_What you need to do_. Return, word for word, the line containing "Task: Click help" and every line after it through the last line of the records below.

_Information given_.
----

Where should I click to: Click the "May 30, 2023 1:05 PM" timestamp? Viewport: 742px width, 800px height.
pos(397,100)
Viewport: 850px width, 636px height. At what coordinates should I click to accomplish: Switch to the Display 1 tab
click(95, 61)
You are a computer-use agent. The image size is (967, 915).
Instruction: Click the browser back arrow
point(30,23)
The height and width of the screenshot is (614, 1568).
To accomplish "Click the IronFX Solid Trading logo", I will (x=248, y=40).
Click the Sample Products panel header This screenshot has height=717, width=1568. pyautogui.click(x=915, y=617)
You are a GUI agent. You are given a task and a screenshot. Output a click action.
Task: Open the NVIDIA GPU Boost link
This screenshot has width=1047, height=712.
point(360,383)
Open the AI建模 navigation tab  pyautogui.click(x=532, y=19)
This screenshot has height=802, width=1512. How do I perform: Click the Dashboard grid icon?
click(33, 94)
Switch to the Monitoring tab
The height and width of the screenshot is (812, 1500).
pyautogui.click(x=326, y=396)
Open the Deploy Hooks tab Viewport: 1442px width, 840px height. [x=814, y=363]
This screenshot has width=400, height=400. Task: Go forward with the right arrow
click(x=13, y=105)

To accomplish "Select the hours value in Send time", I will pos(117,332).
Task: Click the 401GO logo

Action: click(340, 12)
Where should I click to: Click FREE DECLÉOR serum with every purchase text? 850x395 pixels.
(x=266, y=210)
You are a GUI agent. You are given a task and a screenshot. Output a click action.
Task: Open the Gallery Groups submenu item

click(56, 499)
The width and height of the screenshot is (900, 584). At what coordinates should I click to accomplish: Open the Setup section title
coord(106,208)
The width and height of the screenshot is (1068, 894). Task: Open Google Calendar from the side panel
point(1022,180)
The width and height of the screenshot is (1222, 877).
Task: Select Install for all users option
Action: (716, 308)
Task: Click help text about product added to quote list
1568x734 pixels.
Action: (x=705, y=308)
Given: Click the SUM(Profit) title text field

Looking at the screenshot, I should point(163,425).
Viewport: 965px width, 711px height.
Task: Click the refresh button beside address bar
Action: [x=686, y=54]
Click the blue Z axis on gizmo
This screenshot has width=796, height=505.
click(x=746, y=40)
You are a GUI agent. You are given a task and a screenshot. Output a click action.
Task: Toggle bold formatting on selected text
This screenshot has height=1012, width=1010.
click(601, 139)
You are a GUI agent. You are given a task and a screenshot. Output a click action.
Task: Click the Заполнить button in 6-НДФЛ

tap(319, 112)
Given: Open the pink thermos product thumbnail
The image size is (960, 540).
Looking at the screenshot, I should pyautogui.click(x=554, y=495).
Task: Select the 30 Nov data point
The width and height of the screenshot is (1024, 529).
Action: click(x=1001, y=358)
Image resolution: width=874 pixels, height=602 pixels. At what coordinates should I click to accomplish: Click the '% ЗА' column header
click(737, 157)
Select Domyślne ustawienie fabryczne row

----

_Result below_.
Task: Click help text about product added to quote list
1568x734 pixels.
Action: (x=705, y=308)
Given: Click the SUM(Profit) title text field

Looking at the screenshot, I should point(163,425).
Viewport: 965px width, 711px height.
Task: Click the refresh button beside address bar
Action: [x=686, y=54]
Click the blue Z axis on gizmo
This screenshot has width=796, height=505.
click(x=746, y=40)
You are a GUI agent. You are given a task and a screenshot. Output a click action.
Task: Toggle bold formatting on selected text
This screenshot has height=1012, width=1010.
click(601, 139)
You are a GUI agent. You are given a task and a screenshot. Output a click action.
Task: Click the Заполнить button in 6-НДФЛ

tap(319, 112)
Given: Open the pink thermos product thumbnail
The image size is (960, 540).
Looking at the screenshot, I should pyautogui.click(x=554, y=495).
Task: Select the 30 Nov data point
The width and height of the screenshot is (1024, 529).
Action: click(x=1001, y=358)
Image resolution: width=874 pixels, height=602 pixels. At what coordinates should I click to accomplish: Click the '% ЗА' column header
click(737, 157)
Select Domyślne ustawienie fabryczne row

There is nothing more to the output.